The Ocaml program is mostly matching followed by a chain of operations. It’s far removed from elegance for elegance sake. Meanwhile Rust is handicapped by the machinery it forces you to deal with as a lower level language introducing life time.

Type annotations are a non issue. They are systematically provided in Ocaml in a different file than the code. This header file is not provided here because well it’s a blog post.


I suppose that's ultimately in the eye of the beholder. I suspect that if this compiler were to be 10x, 100x bigger, you'd see a pretty big difference. Like rustc, as massive as it is, is pretty legible as compilers go.


I will take any of the dozen of sometimes very large compilers written in Ocaml above rustc personally but to each their own.


I'd love links to them! I tried reading the OCaml compiler source but quickly got overwhelmed.


You can browse compiler source code here with type annotation and code navigation if you like https://htzh.github.io/browse-ocaml/ . The editor plugins typically don't work on the compiler itself. These annotations and links were generated fairly painlessly from Ocaml compiler features (most hard work done by the compiler already).


Thanks for the links! I'll try to give it a read sometime.

But also, the editor plugins don't work on the compiler itself? Why's that? So you can't use Merlin on the OCaml compiler? That doesn't seem great.

And what's with the syntax highlighting being funky? The highlighter appears to think that a lot of these files have unterminated comments or string literals.
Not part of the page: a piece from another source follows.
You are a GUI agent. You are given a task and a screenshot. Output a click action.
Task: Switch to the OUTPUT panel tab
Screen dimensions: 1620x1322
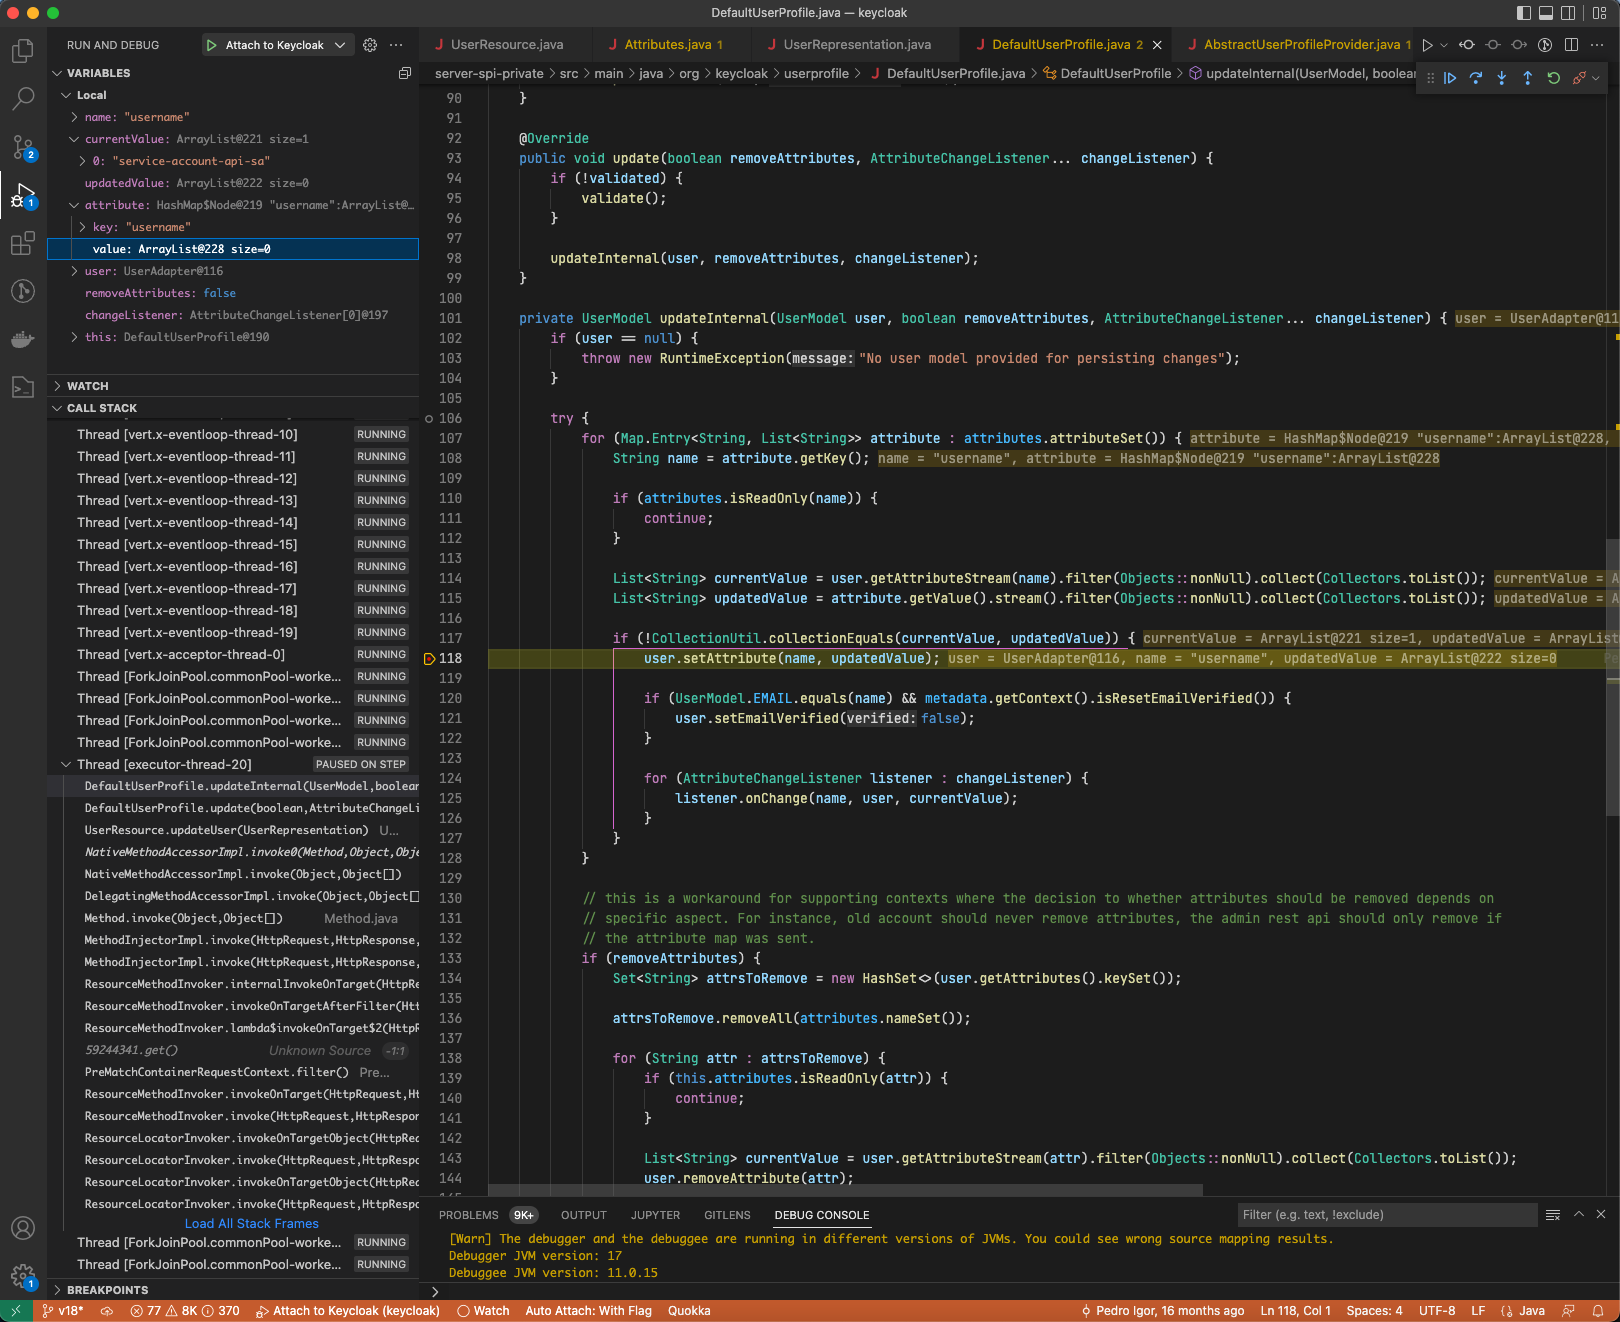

Conversely, I'm not familiar with Rust, and Rust looks pretty illegible to me. Probably we need more experience with these languages before we judge.


> There's no type annotations for me to figure out what the heck each term is.

If types can be perfectly inferred, I don't see why I wouldn't take advantage of it. Whatever Ocaml IDE you use will easily be able to tell you the types anyways


I have no problems with type interference that happens within limited scope. Once you get into territory of type interference across multiple functions you get a similar problem as c++ template errors (before c++20), where the compiler can tell that types aren't correct but it's not clear where the actual mistake was made: did you pass a wrong value with with wrong type to a function at the top, did you use a wrong function call 5 levels deeper or did you access a wrong property somewhere in the middle. I am not sufficiently familiar with Ocaml to tell how much of a problem it's for the specific example in article, but I have some experience with C++ template errors and I remember similar problem in Haskell if type annotations were used too sparingly. Not every programing language will have as bad looking errors as c++ templates, but even if errors are short it doesn't change the inherent problem that compiler can't know what the intention behind large block of type interfered region was. More explicit types split the type interference into smaller regions which means that error message will be closer to the actual place of mistake made by programmer, it also allows checking each region individually for correctness.


The problem is that the article is not an IDE. It would be nice to add some explicit annotations.